On their website, they explain that biodynamic farming “strengthens the vitality and the resistance of plants, by improving the natural exchanges between the ground and the roots on one hand, and between the sky and the plant on the other hand.” 

Further, biodynamic practices develops and maintains a stronger relationship between the plant and the planet, and this exchange between the two grows higher quality grapes and a better wine: “The biodynamic method aims at revitalizing and at intensifying the organic life in the environment where the vine lives. This process has the effect of giving more life to the grounds on which take root and increase vines to reveal the expression of the Burgundy soils in their just translation.”

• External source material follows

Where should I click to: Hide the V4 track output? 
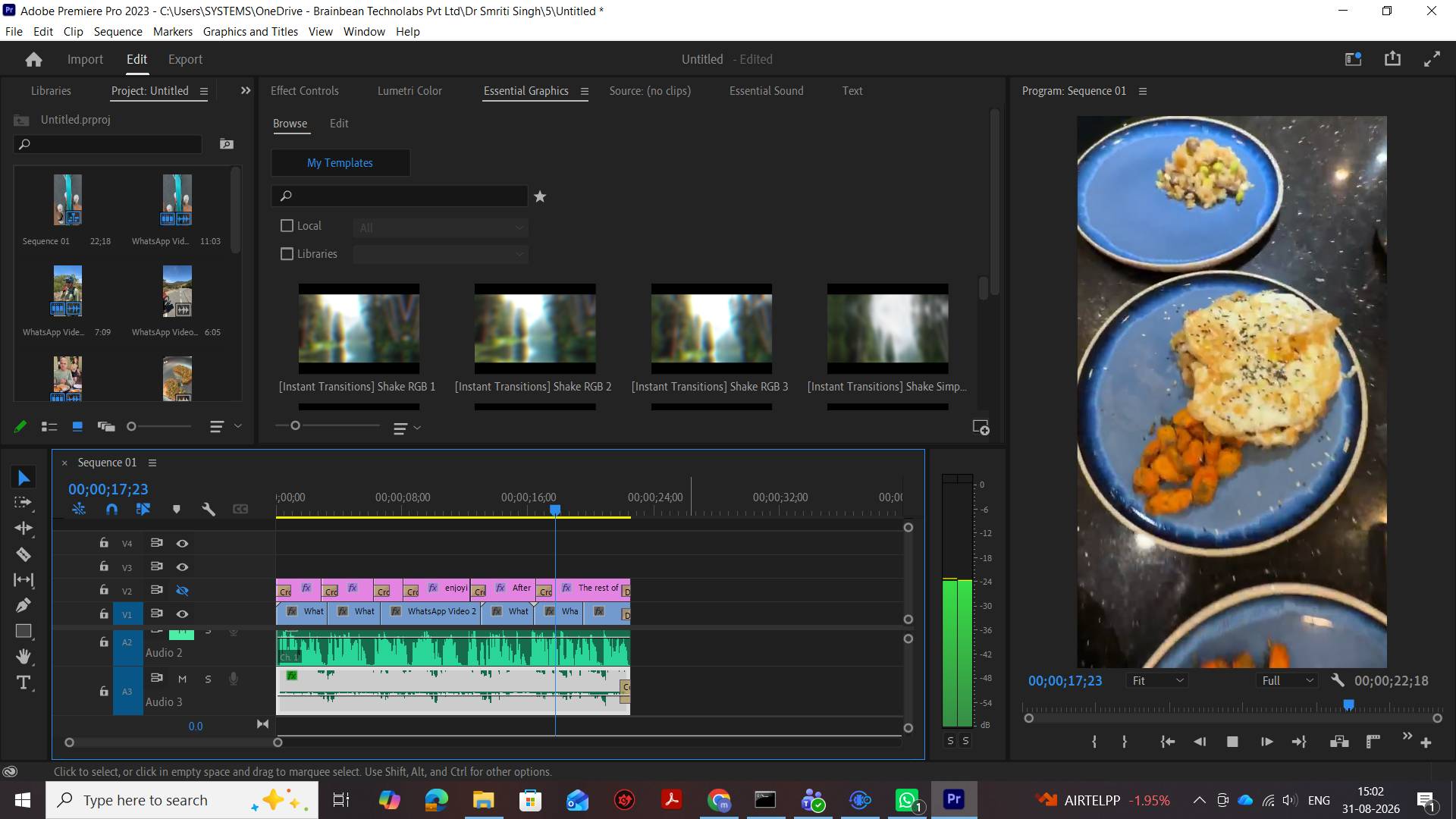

Biodynamics pays attention to the cosmos “allows the plant to strengthen and to energize itself thanks to the natural powers rather than to work it against its nature. The Moon, a strong influence on liquids in particular on sap of vines, brings rhythm each step of Frédéric Magnien’s in the diapason of its cycles.” Observing the phases of the Moon, working with “respect of the cosmic elements, the meticulous observation of plants and the listening of the soil. Each bottle translates with loyalty the purity of appellations, the passion of the vine, and the influence of the natural elements thanks to the biodynamic principles,” they say on their website.

We both loved the label with the sun, the moon, the earth, and the stars as well as the wine within and how well it went with the cheeses.